Peggy Noonan is one of the greatest opinion writers of our day, and after five years, she can still talk about an aspect of 9/11 that is new to many of us. If you haven't read anything touching today, here you go.
No one said anything unneeded, extraneous or small. Crisis is a great editor.
This is what I get from the last messages. People are often stronger than they know, bigger, more gallant than they'd guess. And this: We're all lucky to be here today and able to say what deserves saying, and if you say it a lot, it won't make it common and so unheard, but known and absorbed.
I've often wondered how I would've behaved had I been on one of those flights that morning. Flight 93 was a little different because I believe they knew what had happened in New York and that's why they tried to take the plane back. I imagine that most people's first reaction would be shock, then fear, but what then?
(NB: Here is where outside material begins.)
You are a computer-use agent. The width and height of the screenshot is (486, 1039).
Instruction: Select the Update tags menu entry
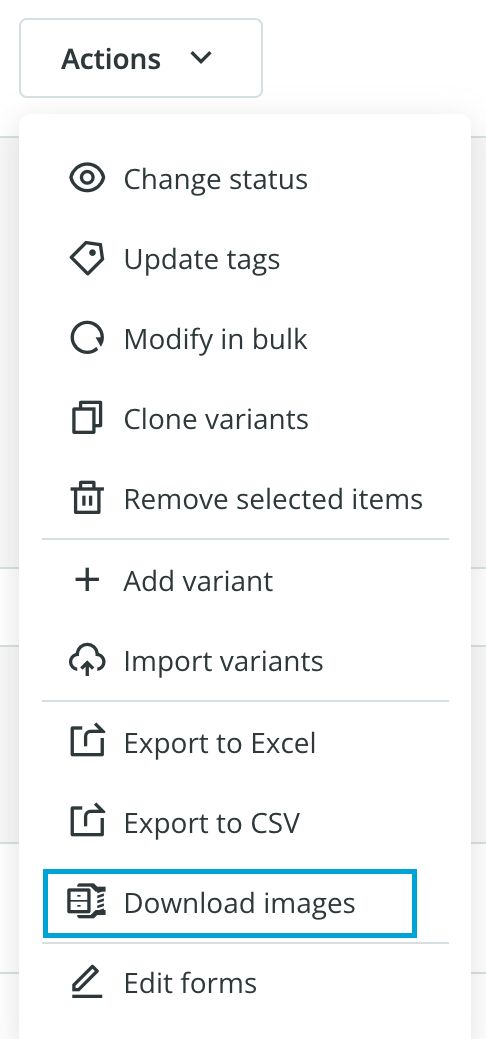(x=202, y=260)
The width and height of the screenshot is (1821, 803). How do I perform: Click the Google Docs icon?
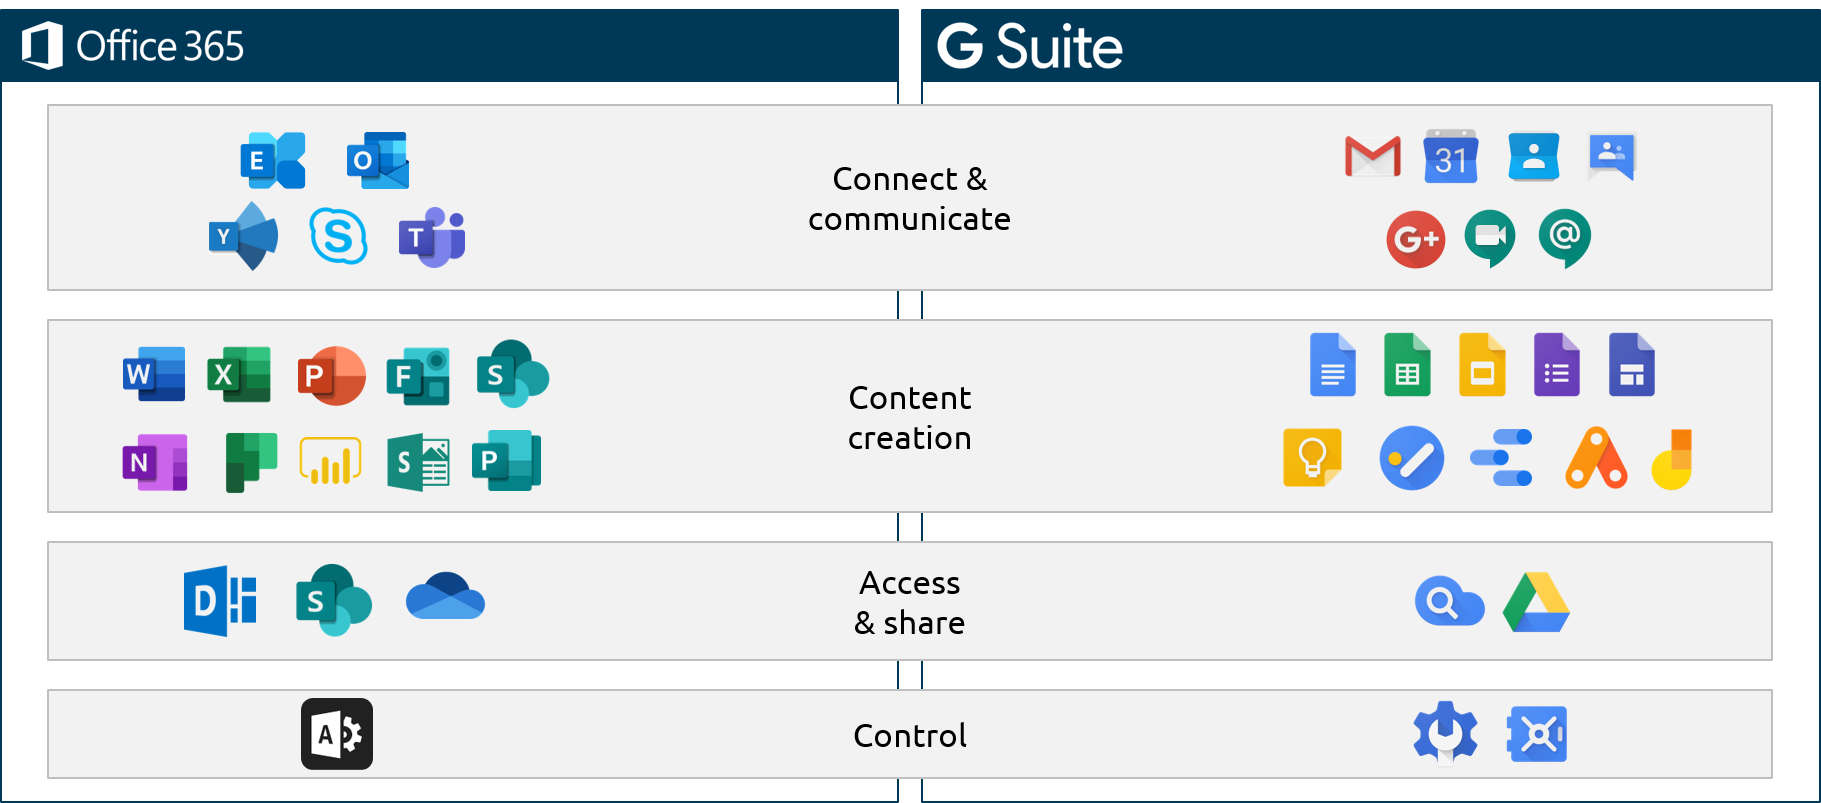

I think anger would come next for me. Sort of a "who the hell do you think you are?" kind of anger. The anger that allows unarmed men to face armed men and beat them. And I know that I'm not alone. Since 9/11, I have told people that no person or groups of people will ever be able to hijack an American aircraft over American airspace again without the passengers fighting back. The days of hijackers flying to Cuba and asking for asylum are over. If you are on a plane and a bunch of sub-human islamo-fascists take over the flight, they're going to fly it into something.
Faced with this knowledge, I think most Americans would face a thing with a box cutter.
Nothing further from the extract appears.